Prescription in litigation and land ownership

Amendment of pleadings is a vital process in a civil suit. Courts have had an opportunity to discuss this issue at length as evident in Moongold Properties CC v The Estate Agents Board where the court affirmed that an amendment ought to be allowed so as to allow proper ventilation of issues between the parties, and thus to determine the real issues between the litigating parties in order to serve justice. The court did not, however, hesitate to point out that even with amendments allowed, such amendments must not be prejudicial to the opposing party, such that it cannot be cured even by an order as to costs. As guided by this case, therefore, amendments to pleadings ought to be allowed in order to enable the court to achieve justice by delving into the real issues at dispute.  

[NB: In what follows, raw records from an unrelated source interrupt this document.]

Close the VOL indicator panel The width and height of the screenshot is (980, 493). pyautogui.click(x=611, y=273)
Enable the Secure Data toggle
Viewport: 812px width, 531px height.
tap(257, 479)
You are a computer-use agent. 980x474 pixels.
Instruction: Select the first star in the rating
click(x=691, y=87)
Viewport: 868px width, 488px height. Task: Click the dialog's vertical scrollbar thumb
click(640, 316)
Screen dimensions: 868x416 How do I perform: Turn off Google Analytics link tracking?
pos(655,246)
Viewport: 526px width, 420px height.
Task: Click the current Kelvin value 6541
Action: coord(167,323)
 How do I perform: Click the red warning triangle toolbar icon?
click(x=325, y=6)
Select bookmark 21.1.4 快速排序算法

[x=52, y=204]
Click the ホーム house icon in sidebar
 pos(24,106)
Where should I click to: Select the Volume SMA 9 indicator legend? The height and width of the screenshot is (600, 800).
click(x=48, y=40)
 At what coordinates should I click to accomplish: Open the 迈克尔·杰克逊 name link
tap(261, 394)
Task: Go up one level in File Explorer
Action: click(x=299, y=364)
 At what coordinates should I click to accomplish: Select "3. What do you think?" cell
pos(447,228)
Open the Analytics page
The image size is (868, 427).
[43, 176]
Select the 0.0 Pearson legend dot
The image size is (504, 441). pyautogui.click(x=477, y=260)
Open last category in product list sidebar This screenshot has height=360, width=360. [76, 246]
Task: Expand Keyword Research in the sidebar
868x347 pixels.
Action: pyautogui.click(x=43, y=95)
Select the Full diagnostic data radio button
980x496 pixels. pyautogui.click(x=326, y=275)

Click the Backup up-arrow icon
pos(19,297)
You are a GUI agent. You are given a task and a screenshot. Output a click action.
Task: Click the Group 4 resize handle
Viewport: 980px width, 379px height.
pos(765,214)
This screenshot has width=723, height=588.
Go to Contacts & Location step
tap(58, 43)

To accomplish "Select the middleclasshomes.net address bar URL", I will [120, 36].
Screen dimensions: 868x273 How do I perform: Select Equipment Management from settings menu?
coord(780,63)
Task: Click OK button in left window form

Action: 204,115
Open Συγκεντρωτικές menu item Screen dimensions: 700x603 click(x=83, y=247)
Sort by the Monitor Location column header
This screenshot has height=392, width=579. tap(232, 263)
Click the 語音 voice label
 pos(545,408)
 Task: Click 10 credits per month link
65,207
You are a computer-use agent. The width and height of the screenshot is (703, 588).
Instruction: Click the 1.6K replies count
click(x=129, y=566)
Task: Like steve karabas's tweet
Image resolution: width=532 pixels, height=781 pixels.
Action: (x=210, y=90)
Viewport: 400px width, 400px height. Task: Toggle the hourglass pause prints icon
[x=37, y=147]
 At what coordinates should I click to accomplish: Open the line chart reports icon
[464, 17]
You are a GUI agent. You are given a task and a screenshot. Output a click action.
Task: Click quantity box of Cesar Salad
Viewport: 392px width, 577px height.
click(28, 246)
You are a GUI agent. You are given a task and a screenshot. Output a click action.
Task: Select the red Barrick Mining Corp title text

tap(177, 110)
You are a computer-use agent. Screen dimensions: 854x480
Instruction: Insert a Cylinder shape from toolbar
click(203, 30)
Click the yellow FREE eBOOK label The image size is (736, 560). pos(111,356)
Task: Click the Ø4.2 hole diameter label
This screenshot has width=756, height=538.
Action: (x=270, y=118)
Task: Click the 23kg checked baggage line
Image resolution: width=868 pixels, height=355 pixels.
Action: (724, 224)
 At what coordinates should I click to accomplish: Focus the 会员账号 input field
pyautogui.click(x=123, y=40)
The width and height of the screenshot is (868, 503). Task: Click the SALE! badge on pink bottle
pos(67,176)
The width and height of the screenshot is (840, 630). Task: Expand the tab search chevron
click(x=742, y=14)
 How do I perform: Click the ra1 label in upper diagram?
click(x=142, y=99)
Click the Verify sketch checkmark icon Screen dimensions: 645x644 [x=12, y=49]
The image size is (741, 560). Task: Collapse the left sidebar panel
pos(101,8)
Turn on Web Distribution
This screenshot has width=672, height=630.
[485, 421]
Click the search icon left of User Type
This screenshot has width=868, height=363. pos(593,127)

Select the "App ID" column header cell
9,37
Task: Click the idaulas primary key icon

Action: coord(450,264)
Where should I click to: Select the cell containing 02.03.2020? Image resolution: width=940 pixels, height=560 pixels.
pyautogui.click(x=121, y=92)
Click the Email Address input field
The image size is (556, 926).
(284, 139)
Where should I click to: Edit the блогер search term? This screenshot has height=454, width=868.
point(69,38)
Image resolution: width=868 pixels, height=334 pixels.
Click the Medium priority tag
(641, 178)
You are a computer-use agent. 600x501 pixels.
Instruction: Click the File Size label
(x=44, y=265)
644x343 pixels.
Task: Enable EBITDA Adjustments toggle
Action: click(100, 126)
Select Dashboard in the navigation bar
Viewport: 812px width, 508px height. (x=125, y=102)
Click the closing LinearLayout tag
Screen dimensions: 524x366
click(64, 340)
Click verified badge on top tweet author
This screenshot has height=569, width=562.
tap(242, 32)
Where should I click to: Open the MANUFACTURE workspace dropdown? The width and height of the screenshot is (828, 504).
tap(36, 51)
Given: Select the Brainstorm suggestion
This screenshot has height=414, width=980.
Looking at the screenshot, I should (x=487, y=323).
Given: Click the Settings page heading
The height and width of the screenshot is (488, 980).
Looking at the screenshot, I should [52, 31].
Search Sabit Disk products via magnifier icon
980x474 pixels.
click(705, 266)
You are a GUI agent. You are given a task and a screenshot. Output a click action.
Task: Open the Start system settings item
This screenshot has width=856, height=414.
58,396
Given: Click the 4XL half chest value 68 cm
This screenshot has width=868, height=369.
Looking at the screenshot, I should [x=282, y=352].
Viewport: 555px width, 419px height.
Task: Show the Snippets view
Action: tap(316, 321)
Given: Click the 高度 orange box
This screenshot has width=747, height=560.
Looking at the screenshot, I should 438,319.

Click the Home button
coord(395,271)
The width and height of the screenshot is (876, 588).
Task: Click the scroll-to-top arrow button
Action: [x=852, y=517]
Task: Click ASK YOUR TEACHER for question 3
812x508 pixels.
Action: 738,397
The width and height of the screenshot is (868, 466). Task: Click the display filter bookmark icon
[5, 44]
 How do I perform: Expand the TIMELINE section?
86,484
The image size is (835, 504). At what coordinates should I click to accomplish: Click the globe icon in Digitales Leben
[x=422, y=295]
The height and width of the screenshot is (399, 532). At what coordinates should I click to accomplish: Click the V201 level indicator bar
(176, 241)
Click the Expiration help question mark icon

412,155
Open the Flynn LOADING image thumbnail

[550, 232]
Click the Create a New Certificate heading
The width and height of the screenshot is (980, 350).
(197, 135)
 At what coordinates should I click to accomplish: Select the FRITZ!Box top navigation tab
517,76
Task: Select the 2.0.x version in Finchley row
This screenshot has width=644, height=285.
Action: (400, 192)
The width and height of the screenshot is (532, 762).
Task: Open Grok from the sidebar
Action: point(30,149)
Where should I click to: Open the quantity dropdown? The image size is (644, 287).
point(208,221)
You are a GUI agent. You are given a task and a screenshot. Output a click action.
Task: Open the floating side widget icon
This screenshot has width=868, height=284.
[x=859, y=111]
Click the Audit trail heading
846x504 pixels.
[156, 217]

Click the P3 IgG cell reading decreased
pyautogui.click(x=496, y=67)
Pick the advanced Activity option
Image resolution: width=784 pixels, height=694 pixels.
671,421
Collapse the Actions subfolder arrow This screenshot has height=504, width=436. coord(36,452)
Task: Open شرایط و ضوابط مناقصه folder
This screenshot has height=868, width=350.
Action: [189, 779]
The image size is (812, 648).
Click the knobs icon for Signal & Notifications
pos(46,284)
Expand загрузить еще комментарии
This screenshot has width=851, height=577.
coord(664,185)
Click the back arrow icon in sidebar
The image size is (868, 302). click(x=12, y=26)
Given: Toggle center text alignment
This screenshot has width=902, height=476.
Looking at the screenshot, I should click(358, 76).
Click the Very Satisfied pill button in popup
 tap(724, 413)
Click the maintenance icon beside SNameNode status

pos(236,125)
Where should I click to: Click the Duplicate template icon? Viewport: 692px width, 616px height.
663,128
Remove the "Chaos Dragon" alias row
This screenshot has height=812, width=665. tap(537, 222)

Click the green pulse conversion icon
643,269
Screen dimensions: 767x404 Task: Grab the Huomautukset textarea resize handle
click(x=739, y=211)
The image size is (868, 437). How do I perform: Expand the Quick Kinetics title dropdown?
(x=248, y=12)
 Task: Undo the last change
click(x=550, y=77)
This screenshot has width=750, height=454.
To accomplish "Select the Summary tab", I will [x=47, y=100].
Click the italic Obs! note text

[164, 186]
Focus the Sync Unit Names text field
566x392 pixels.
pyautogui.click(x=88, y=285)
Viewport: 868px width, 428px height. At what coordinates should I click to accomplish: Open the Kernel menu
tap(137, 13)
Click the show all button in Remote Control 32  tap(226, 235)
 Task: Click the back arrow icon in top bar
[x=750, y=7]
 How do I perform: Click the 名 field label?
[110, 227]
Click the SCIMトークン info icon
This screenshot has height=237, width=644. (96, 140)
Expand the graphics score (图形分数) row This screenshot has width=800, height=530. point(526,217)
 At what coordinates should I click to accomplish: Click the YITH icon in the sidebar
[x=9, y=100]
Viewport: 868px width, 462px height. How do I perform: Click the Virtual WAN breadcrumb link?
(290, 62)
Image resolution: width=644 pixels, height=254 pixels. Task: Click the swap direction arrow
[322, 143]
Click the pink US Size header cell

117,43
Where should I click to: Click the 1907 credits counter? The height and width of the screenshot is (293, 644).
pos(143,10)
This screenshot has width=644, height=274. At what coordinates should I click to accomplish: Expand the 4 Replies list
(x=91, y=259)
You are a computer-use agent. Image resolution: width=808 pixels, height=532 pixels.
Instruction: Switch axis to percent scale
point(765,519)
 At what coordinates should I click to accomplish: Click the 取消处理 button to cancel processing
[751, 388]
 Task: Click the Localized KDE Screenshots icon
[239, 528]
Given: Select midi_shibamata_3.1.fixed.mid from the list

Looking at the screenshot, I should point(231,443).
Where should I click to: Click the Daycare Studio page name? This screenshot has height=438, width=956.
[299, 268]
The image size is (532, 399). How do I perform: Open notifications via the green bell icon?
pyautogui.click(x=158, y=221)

In this matter, the applicable legislation would include the Constitution of the Republic of Namibia, Flexible Land Tenure Act, the Civil Proceedings Evidence Act which covers procedural civil matters and Squatters Proclamation that prohibits the unlawful presence of persons or activities and their removal thereof.

The facts which ought to be alleged and proved in the legal proceedings to be instituted are that: the client is the bona fide owner of the Alberta Farm by adducing title to it, the decision to fence the farm and the two other adjacent farms was obtained by mutual consent from all the concerned parties, the beacon used occasioned faulty boundaries which led to the honest mistake of fencing based on that bearing, the previous owner of the farm legally and validly transferred the farm’s title to the client and that the predecessor in title also used the land as enclosed without realizing that part of it was sections of the other two farms.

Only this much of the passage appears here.